**Task objective:** Convert every line of the data below into a Markdown table with the columns "Row" and "Line," numbering the rows and leaving out blank lines.

--- Data extract ---

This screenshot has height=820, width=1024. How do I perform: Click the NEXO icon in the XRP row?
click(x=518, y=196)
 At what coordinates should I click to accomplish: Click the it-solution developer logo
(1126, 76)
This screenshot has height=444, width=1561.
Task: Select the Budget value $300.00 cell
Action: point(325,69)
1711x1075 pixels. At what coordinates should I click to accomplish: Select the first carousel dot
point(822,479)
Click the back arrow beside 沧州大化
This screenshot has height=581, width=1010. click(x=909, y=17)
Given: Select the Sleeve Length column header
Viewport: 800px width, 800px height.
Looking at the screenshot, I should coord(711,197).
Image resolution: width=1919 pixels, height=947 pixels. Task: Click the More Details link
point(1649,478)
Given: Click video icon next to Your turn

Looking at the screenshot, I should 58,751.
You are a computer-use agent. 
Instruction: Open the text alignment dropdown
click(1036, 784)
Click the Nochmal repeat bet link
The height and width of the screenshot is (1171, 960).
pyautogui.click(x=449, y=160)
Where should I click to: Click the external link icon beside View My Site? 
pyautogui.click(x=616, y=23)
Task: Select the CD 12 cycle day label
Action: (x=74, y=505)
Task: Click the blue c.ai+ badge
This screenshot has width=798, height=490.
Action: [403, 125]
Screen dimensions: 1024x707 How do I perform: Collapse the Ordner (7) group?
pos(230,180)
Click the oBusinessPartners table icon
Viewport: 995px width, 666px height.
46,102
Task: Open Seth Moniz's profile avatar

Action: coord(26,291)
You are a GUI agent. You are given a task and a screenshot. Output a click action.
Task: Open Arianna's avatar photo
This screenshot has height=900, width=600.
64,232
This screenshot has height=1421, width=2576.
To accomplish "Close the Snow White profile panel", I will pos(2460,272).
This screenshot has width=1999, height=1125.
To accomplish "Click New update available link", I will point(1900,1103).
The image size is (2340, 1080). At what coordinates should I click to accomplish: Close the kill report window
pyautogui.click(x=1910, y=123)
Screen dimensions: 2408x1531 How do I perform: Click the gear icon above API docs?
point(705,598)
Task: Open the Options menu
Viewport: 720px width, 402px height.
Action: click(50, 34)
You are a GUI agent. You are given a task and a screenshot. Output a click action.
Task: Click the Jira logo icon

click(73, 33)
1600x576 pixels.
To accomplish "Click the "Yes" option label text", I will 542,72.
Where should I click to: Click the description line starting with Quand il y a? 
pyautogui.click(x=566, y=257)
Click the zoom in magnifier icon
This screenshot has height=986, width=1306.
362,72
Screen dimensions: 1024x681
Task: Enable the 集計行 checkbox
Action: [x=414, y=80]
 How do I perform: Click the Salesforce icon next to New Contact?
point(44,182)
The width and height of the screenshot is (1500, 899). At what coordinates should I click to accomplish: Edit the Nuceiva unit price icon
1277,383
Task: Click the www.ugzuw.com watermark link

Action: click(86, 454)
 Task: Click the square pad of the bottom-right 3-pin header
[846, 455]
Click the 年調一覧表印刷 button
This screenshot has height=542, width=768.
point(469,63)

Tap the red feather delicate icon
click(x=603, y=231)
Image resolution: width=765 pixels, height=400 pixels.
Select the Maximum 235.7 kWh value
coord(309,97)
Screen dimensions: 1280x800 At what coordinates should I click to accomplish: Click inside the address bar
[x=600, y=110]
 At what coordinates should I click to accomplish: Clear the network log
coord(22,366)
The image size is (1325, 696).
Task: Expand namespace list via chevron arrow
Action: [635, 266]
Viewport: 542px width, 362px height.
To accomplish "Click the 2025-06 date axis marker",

---

**Result of this task:**
| Row | Line |
|---|---|
| 1 | This screenshot has height=820, width=1024. How do I perform: Click the NEXO icon in the XRP row? |
| 2 | click(x=518, y=196) |
| 3 |  At what coordinates should I click to accomplish: Click the it-solution developer logo |
| 4 | (1126, 76) |
| 5 | This screenshot has height=444, width=1561. |
| 6 | Task: Select the Budget value $300.00 cell |
| 7 | Action: point(325,69) |
| 8 | 1711x1075 pixels. At what coordinates should I click to accomplish: Select the first carousel dot |
| 9 | point(822,479) |
| 10 | Click the back arrow beside 沧州大化 |
| 11 | This screenshot has height=581, width=1010. click(x=909, y=17) |
| 12 | Given: Select the Sleeve Length column header |
| 13 | Viewport: 800px width, 800px height. |
| 14 | Looking at the screenshot, I should coord(711,197). |
| 15 | Image resolution: width=1919 pixels, height=947 pixels. Task: Click the More Details link |
| 16 | point(1649,478) |
| 17 | Given: Click video icon next to Your turn |
| 18 | Looking at the screenshot, I should 58,751. |
| 19 | You are a computer-use agent.  |
| 20 | Instruction: Open the text alignment dropdown |
| 21 | click(1036, 784) |
| 22 | Click the Nochmal repeat bet link |
| 23 | The height and width of the screenshot is (1171, 960). |
| 24 | pyautogui.click(x=449, y=160) |
| 25 | Where should I click to: Click the external link icon beside View My Site?  |
| 26 | pyautogui.click(x=616, y=23) |
| 27 | Task: Select the CD 12 cycle day label |
| 28 | Action: (x=74, y=505) |
| 29 | Task: Click the blue c.ai+ badge |
| 30 | This screenshot has width=798, height=490. |
| 31 | Action: [403, 125] |
| 32 | Screen dimensions: 1024x707 How do I perform: Collapse the Ordner (7) group? |
| 33 | pos(230,180) |
| 34 | Click the oBusinessPartners table icon |
| 35 | Viewport: 995px width, 666px height. |
| 36 | 46,102 |
| 37 | Task: Open Seth Moniz's profile avatar |
| 38 | Action: coord(26,291) |
| 39 | You are a GUI agent. You are given a task and a screenshot. Output a click action. |
| 40 | Task: Open Arianna's avatar photo |
| 41 | This screenshot has height=900, width=600. |
| 42 | 64,232 |
| 43 | This screenshot has height=1421, width=2576. |
| 44 | To accomplish "Close the Snow White profile panel", I will pos(2460,272). |
| 45 | This screenshot has width=1999, height=1125. |
| 46 | To accomplish "Click New update available link", I will point(1900,1103). |
| 47 | The image size is (2340, 1080). At what coordinates should I click to accomplish: Close the kill report window |
| 48 | pyautogui.click(x=1910, y=123) |
| 49 | Screen dimensions: 2408x1531 How do I perform: Click the gear icon above API docs? |
| 50 | point(705,598) |
| 51 | Task: Open the Options menu |
| 52 | Viewport: 720px width, 402px height. |
| 53 | Action: click(50, 34) |
| 54 | You are a GUI agent. You are given a task and a screenshot. Output a click action. |
| 55 | Task: Click the Jira logo icon |
| 56 | click(73, 33) |
| 57 | 1600x576 pixels. |
| 58 | To accomplish "Click the "Yes" option label text", I will 542,72. |
| 59 | Where should I click to: Click the description line starting with Quand il y a?  |
| 60 | pyautogui.click(x=566, y=257) |
| 61 | Click the zoom in magnifier icon |
| 62 | This screenshot has height=986, width=1306. |
| 63 | 362,72 |
| 64 | Screen dimensions: 1024x681 |
| 65 | Task: Enable the 集計行 checkbox |
| 66 | Action: [x=414, y=80] |
| 67 |  How do I perform: Click the Salesforce icon next to New Contact? |
| 68 | point(44,182) |
| 69 | The width and height of the screenshot is (1500, 899). At what coordinates should I click to accomplish: Edit the Nuceiva unit price icon |
| 70 | 1277,383 |
| 71 | Task: Click the www.ugzuw.com watermark link |
| 72 | Action: click(86, 454) |
| 73 |  Task: Click the square pad of the bottom-right 3-pin header |
| 74 | [846, 455] |
| 75 | Click the 年調一覧表印刷 button |
| 76 | This screenshot has height=542, width=768. |
| 77 | point(469,63) |
| 78 | Tap the red feather delicate icon |
| 79 | click(x=603, y=231) |
| 80 | Image resolution: width=765 pixels, height=400 pixels. |
| 81 | Select the Maximum 235.7 kWh value |
| 82 | coord(309,97) |
| 83 | Screen dimensions: 1280x800 At what coordinates should I click to accomplish: Click inside the address bar |
| 84 | [x=600, y=110] |
| 85 |  At what coordinates should I click to accomplish: Clear the network log |
| 86 | coord(22,366) |
| 87 | The image size is (1325, 696). |
| 88 | Task: Expand namespace list via chevron arrow |
| 89 | Action: [635, 266] |
| 90 | Viewport: 542px width, 362px height. |
| 91 | To accomplish "Click the 2025-06 date axis marker", |